Ryan Bensussan Harvey Instructor in Computer Science

COSC A319 Internet Technologies (Fall 2020) - Assignment A4
UDP Packet Parser

Summary

In this assignment, you’ll create and export a function that parses a User Datagram Protocol (UDP) packet.

📆 Schedule

Assigned Thu, Oct 15, 2020
Office hours By appointment
Discussion/Lab Tue, Oct 20, 2020
Assignment Due Thu, Oct 22, 2020

Background

User Datagram Protocol (UDP)

UDP is a Transport layer protocol, operating on layer 4 of the layered network model, and is often found encapsulated as the payload of Internet Protocol version 4 (IPv4) or Internet Protocol version 6 (IPv6) packets.

UDP is a simpler protocol than its sibling protocol TCP, which we will cover later in the course, as it provides no guarantees that a packet reaches its destination. It is often used for data that is real-time, or that loses value if it arrives later than intended.

In addition to its current uses, it is used as the basis for a new proposed Transport layer protocol QUIC (whose packets are encapsulated within UDP datagrams). QUIC is in turn proposed as the basis for the new version of the HyperText Transfer Protocol, HTTP/3.

NOTE: This is an example of the Internet standards process in action, as these standards, currently having Internet Draft status, are currently being vetted and implemented. You can find various documents and email archives regarding the decisions being made on these standards at the QUIC working group home on IETF.org.

Ports and Sockets

Addresses on the Transport layer are called ports. Ports are 16-bit (2-byte) unsigned integer values (between 0 and 65535), and address processes on a host. (Recall that host-level addressing is handled at the Network layer using the Internet Protocol’s addressing schemes – versions 4 and 6.)

Although ports are represented as simple unsigned integer values, all ports are not the same. Port numbers are managed by the Internet Assigned Numbers Authority (IANA) in the Service Name and Transport Protocol Port Numbers Registry. There are three classes of ports:

  • Well-known ports (0 - 1023): assigned and controlled
  • Registered ports (1024 - 49151): not assigned or controlled, but can be registered with IANA by organizations/entities to prevent duplication
  • Dynamic ports (49152 - 65535): used as temporary or private ports; not assigned, controlled or registered

You will often make use of several of the well-known ports:

  • 20 & 21 - file transfer protocol (FTP), data & control
  • 22 - secure shell (SSH) remote server access
  • 25 - SMTP email transport
  • 53 - domain name service (DNS)

• • •

● **Set of tasks**
1/ In the UDP assignment page, rewrite the paragraph beginning "Addresses on the Transport layer are called ports" as a short bulleted list that keeps its main facts.
2/ Carry on the UDP assignment page from the point where it currently ends.

• • •

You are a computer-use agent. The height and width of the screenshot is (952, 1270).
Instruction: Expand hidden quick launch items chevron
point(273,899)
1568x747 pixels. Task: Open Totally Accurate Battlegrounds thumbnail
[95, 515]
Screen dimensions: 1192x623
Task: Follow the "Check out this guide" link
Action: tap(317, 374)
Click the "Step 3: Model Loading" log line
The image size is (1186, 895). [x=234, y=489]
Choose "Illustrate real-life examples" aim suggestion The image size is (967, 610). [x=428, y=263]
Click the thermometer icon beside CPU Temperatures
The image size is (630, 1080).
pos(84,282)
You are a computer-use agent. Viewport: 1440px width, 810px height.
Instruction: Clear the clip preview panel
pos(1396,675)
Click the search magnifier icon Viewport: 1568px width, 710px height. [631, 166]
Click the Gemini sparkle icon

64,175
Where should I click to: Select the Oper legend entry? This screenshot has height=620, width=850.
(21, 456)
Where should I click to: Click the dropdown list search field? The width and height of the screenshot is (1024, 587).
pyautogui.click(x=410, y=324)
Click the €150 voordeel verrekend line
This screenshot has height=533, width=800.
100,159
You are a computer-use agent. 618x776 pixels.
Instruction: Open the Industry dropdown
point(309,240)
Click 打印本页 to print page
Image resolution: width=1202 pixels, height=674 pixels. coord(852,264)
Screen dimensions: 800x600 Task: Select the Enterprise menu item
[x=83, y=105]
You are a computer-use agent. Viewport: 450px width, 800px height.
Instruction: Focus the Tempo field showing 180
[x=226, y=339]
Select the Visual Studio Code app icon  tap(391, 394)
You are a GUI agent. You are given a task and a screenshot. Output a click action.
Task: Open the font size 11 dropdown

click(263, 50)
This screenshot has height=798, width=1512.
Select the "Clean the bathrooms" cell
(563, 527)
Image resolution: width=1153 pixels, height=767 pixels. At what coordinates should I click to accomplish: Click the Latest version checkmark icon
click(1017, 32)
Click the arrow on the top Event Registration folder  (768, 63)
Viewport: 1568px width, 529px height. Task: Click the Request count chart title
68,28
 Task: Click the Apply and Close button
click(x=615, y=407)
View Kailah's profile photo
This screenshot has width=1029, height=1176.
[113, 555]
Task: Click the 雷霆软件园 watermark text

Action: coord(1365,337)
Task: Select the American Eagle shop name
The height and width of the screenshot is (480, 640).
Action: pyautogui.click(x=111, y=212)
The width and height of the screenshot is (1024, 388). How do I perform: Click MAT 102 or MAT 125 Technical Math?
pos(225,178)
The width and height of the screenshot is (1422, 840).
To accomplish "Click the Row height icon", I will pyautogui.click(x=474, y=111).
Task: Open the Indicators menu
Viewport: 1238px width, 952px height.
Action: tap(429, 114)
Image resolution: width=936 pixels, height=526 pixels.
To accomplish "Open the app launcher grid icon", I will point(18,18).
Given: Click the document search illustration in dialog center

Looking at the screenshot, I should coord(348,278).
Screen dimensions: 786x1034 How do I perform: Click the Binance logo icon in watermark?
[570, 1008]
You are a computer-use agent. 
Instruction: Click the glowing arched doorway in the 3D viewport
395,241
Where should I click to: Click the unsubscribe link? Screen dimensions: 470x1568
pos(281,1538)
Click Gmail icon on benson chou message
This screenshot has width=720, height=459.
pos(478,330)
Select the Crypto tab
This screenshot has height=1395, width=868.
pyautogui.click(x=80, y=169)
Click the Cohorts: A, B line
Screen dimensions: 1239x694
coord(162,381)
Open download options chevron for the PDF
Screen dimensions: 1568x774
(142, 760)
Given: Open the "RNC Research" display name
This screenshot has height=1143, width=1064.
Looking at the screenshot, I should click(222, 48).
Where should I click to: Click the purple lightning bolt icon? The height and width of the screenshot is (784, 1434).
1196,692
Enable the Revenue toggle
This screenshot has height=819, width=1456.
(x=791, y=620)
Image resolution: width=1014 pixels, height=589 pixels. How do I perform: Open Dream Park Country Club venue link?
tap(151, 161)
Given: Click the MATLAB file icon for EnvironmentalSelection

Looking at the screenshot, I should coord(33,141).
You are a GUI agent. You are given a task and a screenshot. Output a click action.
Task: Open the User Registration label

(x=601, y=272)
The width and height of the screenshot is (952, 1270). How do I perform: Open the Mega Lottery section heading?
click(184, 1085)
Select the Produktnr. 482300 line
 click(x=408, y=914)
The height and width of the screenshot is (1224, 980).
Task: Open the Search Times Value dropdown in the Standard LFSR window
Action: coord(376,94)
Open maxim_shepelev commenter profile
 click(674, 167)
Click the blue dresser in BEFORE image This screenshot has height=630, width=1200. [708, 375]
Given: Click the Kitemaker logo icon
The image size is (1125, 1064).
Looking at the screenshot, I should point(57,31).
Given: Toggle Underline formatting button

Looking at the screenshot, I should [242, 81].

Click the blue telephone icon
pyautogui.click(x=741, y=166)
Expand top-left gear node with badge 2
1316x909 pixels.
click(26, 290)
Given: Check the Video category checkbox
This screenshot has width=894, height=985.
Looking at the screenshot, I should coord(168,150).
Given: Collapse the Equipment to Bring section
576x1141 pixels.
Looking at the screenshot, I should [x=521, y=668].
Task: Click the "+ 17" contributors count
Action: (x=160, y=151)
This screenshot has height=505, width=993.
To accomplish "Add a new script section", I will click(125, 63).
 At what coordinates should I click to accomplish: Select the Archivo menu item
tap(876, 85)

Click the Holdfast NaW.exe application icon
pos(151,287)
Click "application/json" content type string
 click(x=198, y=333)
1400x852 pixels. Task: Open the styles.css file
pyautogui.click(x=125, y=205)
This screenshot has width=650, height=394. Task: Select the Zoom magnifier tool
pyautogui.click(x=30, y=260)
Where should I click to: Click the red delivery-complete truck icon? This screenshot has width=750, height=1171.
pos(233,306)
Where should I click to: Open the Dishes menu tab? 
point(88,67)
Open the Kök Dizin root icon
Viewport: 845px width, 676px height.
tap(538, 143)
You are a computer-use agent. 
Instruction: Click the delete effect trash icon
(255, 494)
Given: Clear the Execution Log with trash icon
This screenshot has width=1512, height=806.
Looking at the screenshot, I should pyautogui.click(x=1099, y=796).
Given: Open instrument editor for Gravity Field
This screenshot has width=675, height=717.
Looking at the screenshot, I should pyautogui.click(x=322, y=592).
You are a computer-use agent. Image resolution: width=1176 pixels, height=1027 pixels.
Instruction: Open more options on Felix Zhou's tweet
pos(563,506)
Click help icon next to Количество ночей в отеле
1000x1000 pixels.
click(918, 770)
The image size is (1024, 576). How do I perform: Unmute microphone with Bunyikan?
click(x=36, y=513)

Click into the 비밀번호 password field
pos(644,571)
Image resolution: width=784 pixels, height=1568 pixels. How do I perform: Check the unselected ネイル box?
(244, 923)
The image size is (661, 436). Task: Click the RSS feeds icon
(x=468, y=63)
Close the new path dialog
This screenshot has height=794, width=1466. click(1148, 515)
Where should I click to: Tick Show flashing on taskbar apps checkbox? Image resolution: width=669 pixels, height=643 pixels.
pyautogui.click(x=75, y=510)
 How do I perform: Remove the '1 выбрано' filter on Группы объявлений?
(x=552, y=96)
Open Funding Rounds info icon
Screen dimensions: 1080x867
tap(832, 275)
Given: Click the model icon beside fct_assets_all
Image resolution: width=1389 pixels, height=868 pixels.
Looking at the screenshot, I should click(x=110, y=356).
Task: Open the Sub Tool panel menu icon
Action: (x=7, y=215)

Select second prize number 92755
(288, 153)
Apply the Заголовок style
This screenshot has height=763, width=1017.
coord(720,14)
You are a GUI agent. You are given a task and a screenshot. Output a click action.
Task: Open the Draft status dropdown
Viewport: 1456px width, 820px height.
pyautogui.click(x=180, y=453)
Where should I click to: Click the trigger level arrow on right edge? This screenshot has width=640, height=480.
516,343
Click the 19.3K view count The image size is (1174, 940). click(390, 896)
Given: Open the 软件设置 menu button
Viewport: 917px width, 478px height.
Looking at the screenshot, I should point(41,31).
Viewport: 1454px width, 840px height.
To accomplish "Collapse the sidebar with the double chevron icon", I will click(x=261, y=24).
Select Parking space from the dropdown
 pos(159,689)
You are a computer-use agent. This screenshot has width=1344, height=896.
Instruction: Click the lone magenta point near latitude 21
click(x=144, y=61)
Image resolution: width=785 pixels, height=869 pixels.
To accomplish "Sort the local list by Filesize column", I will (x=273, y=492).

• • •

● **Final answers**
1/
- Addresses on the Transport layer are called ports.
- Ports are 16-bit (2-byte) unsigned integer values, from 0 to 65535.
- Ports address processes on a host.
- Host-level addressing is handled at the Network layer, using the Internet Protocol's addressing schemes (versions 4 and 6).

2/
  • 67 & 68 - DHCP server & client, likely used by your computer to find an available IP address to use on your local network
  • 80 - HTTP, used for web pages and web-based communications
  • 110 - POP3, email access
  • 115 - SFTP, secure FTP using Secure Sockets Layer (SSL) encryption
  • 143 - IMAP email access
  • 443 - HTTPS, secure HTTP using Secure Sockets Layer (SSL) encryption

In addition, if you use a database, you may also run into vendor registered ports, for example:

  • 1433 - default connection port for MS SQL Server processes
  • 3306 - default connection port for MySQL server processes
  • 5432 - default connection port for PostgreSQL server processes
  • 6379 - default connection port for Redis server processes
  • 27017 - default connection port for MongoDB server processes

When combined with an IP address to address a specific process on a specific host, the combination of port and IP address is called a socket. A socket is an abstract concept representing the address of a process on a host, and many programming language standard libraries have socket abstractions that you can use when building software.

UDP Packet Structure

The packet structure of a UDP packet involves a fixed-length 8-byte header containing four 2-byte fields:

  • the source port (16-bit unsigned integer)
  • the destination port (16-bit unsigned integer)
  • the full length in bytes of the packet, including header (16-bit unsigned integer)
  • a checksum on the packet (16-bit unsigned integer; see below for details)

The payload, called the Datagram Data, if included, can be up to 65353 bytes. However, practically, the maximum achievable packet length is much smaller and is determined by the send and receive buffer capacity of the end systems, which are often set to around 8000 bytes.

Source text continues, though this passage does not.